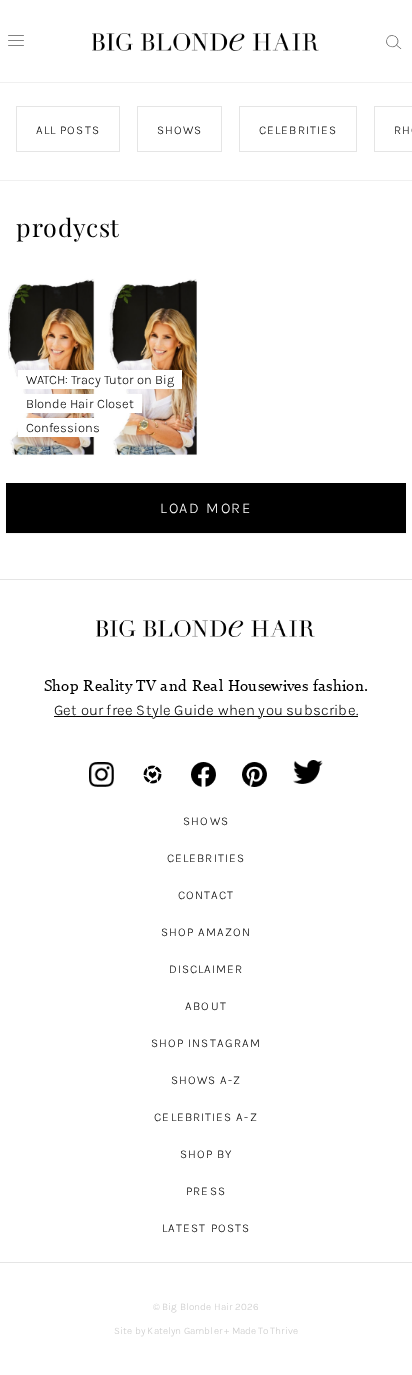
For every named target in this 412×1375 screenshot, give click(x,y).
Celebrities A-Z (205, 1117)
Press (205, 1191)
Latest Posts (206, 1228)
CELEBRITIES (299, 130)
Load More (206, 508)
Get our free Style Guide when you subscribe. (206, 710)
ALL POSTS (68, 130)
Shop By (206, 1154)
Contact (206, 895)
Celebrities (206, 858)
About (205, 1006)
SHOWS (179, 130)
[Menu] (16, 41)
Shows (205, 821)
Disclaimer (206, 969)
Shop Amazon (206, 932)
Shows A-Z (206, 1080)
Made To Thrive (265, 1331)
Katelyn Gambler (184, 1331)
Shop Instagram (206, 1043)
###
TASK TO COMPLETE
Copy the entries character for character, excluding any pictures.

OUTPUT FOR THIS TASK
For every named target in this 412×1375 screenshot, give click(x,y).
Celebrities A-Z (205, 1117)
Press (205, 1191)
Latest Posts (206, 1228)
CELEBRITIES (299, 130)
Load More (206, 508)
Get our free Style Guide when you subscribe. (206, 710)
ALL POSTS (68, 130)
Shop By (206, 1154)
Contact (206, 895)
Celebrities (206, 858)
About (205, 1006)
SHOWS (179, 130)
[Menu] (16, 41)
Shows (205, 821)
Disclaimer (206, 969)
Shop Amazon (206, 932)
Shows A-Z (206, 1080)
Made To Thrive (265, 1331)
Katelyn Gambler (184, 1331)
Shop Instagram (206, 1043)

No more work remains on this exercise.